■ Your task
Among the entries below, find the lines with the word "computer" and copy them.

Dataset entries
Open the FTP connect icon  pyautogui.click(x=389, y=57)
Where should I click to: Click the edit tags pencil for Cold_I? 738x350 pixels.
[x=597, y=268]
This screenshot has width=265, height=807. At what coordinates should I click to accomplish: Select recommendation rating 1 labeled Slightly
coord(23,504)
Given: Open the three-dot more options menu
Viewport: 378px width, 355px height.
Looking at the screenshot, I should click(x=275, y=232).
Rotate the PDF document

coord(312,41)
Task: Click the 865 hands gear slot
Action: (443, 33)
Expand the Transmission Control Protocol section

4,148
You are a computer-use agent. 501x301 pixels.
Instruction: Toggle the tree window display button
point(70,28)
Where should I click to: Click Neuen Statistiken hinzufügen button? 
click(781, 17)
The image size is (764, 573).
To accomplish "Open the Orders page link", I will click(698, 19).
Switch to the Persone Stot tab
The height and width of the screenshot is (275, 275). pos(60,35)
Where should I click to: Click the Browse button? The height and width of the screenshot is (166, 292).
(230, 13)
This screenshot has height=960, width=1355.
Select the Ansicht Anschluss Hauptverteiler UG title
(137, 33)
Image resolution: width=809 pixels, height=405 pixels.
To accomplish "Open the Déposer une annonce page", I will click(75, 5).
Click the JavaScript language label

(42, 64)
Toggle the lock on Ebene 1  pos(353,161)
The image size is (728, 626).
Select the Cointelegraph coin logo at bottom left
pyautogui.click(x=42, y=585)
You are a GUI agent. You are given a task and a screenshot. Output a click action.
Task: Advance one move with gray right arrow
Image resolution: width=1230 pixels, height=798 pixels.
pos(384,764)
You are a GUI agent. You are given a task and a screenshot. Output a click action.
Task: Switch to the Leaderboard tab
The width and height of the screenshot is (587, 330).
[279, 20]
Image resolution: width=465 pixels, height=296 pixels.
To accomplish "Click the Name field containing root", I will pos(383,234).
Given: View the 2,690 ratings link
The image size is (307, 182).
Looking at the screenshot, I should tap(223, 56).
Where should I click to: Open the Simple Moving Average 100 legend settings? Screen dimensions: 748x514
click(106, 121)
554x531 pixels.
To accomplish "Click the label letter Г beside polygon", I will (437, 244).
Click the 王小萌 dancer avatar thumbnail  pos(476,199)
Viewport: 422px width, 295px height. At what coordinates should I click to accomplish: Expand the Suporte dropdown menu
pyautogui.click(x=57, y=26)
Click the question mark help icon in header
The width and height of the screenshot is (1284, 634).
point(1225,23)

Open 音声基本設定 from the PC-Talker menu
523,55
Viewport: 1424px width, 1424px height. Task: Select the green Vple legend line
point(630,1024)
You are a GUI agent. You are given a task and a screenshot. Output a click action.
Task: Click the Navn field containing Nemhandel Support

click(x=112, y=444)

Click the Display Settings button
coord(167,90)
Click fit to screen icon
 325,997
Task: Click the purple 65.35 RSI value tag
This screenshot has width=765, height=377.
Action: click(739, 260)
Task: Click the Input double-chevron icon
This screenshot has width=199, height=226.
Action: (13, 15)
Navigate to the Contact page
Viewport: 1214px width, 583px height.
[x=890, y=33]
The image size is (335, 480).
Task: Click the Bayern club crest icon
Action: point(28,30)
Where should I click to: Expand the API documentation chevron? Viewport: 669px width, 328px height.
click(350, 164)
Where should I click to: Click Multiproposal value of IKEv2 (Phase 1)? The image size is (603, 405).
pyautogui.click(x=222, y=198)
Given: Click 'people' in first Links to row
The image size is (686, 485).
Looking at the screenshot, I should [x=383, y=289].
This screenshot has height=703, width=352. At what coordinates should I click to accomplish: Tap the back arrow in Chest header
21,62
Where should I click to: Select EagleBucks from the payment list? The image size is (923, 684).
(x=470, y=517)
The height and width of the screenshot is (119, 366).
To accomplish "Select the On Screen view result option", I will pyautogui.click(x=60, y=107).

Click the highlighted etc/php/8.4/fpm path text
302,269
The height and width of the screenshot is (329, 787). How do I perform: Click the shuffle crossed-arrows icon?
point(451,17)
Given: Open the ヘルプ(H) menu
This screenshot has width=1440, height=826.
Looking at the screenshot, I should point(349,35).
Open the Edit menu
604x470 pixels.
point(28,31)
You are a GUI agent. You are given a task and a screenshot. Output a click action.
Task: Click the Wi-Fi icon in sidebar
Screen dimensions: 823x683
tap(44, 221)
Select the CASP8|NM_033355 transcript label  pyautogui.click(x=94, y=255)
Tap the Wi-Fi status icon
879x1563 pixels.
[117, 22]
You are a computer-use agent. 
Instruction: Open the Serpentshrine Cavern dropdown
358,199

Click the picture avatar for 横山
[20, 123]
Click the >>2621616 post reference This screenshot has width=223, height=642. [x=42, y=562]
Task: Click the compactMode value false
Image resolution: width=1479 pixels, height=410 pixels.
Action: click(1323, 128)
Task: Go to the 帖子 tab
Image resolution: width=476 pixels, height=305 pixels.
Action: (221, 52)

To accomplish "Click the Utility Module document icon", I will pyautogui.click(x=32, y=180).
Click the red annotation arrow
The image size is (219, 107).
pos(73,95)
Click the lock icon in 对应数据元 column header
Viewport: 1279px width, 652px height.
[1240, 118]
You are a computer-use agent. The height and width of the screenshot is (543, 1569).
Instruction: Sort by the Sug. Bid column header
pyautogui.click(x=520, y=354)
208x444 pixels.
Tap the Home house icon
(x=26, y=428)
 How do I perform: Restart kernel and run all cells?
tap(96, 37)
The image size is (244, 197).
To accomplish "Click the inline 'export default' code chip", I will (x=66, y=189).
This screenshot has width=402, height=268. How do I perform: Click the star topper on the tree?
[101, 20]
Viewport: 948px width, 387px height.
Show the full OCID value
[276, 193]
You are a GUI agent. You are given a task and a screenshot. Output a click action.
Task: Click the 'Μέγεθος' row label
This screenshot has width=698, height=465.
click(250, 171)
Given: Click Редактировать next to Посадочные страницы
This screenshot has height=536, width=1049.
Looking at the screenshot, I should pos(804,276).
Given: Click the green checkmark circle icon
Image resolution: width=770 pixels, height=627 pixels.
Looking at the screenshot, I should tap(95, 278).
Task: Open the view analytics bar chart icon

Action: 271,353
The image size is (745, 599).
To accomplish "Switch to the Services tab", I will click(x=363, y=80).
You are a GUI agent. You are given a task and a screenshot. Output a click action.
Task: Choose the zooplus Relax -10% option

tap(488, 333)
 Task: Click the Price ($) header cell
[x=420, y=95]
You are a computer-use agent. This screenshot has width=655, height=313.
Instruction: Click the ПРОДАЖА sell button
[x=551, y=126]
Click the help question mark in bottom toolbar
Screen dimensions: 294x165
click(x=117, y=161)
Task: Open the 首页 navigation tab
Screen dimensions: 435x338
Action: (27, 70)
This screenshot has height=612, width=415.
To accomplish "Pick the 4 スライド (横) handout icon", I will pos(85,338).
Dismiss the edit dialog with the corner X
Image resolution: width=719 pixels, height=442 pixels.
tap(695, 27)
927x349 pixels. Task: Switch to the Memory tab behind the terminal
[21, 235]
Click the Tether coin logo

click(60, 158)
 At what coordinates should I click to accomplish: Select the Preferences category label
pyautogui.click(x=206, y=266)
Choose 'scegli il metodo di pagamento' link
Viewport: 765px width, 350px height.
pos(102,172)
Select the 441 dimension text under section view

■ Task response
You are a computer-use agent. 501x301 pixels.
You are a computer-use agent. 
You are a computer-use agent. The height and width of the screenshot is (543, 1569).
You are a computer-use agent. This screenshot has width=655, height=313.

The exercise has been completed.